Exemples de l’utilisation que j’en fais dans ma vie:
- L’expression est souvent utilisée pour la déclaration de sentiment amoureux, car nous avons toujours un peu peur d’essuyer un refus. Il y a plusieurs années de cela, j’étais véritablement en amour avec mon meilleur ami. Un soir, c’était le moment parfait pour lui avouer mes sentiments. Mais honnêtement, ça m’a pris tout mon petit change parce que j’étais tellement stressée! Non seulement c’est toujours stressant d'avoir cette conversation, mais j’avais également peur de le perdre comme ami si ce n'était pas réciproque. Les deux heures avant notre rencontre, je répétais dans ma tête comment j’allais lui dire et je me préparais à toutes ses réponses possibles. Vous voulez savoir ce qu’il s’est passé? Il ne m’a pas cru, il pensait que c’était une blague… 🙄
- Dans mes premiers emplois, lors de ma jeune vingtaine, je travaillais dans le département des ventes dans un hôtel. Je faisais partie de l’équipe responsable de louer les salles pour des réunions, des mariages, etc. La direction demandait à l’un de nous d’être présent lors des jours fériés, au cas où quelqu’un profite de son congé pour faire la tournée des hôtels. Ça faisait plus d’un an et personne n’était jamais venu et puisque nous ne travaillons jamais les fins de semaine, nous nous demandions pourquoi ça prenait quelqu’un les jours fériés. Nous étions trois dans l’équipe et d’un commun accord, nous avions décidé d’en parler à la directrice générale. Malgré le fait que j’étais la plus jeune de l’équipe, j’ai été désignée comme celle qui allait le mieux faire valoir notre point et donc, que c’est moi qui devais en parler à la prochaine réunion d’équipe. Bien que ça semble anodin aujourd’hui, à l’époque, ça m’a vraiment pris tout mon petit change! Non seulement je n’ai rien entendu de ce qui s’est dit dans la réunion avant et après ma prise de parole, mais pendant que je parlais, j’ai fait une chute de pression et ça m’a encore une fois pris tout mon petit change pour continuer de parler et ne pas perdre connaissance! Aujourd’hui, j’en ris, surtout qu’on a eu nos jours fériés!

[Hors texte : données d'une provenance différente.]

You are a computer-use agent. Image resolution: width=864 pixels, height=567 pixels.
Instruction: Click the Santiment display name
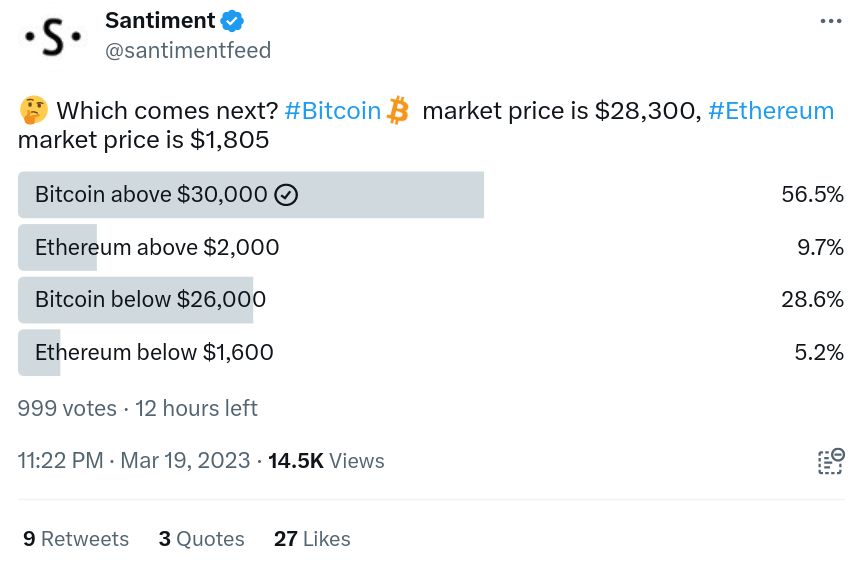coord(160,21)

Votre défi: identifier quelle expression va avec quelle situation
Voici trois situations pour lesquelles nous pourrions utiliser les trois expressions de cet article. À vous de décider laquelle va avec chacune des situations. La réponse se trouve sur notre page Facebook.
Situation #1
Mon nouveau voisin semble célibataire. Il me plaît vraiment beaucoup, mais je ne sais pas si je vais trouver le courage de lui dire plus que “Bonjour” quand on se croise dans l’ascenseur. Mes amies me disent que je n’ai rien à perdre, mais je trouve ça gênant!
Situation #2
Après avoir reçu ma lettre d’acceptation pour l’université, j’ai tout de suite fait la demande pour une chambre dans la résidence étudiante. Bien qu’on m’avait confirmé que l’administration en avait réservé une pour moi, je viens d’apprendre que c’est une erreur de leur part. Comme nous sommes à deux jours de la rentrée, j’étais très stressée, mais heureusement, mon oncle a rapidement accepté de m’héberger le temps que je trouve un appartement.
Sitation #3
Mon patron vient de me proposer d’être transférée dans la nouvelle succursale de l’entreprise. Je ne sais pas si je dois accepter car selon moi, il y a autant de pours et de contres à faire ce changement. Par exemple, la succursale est plus près de ma maison, donc moins de temps dans les transports, mais je pense que j’ai de meilleures chances d’obtenir une promotion en restant ici. Je ne sais pas, je pense que dans les deux options j’aurais autant à gagner et à perdre en même temps.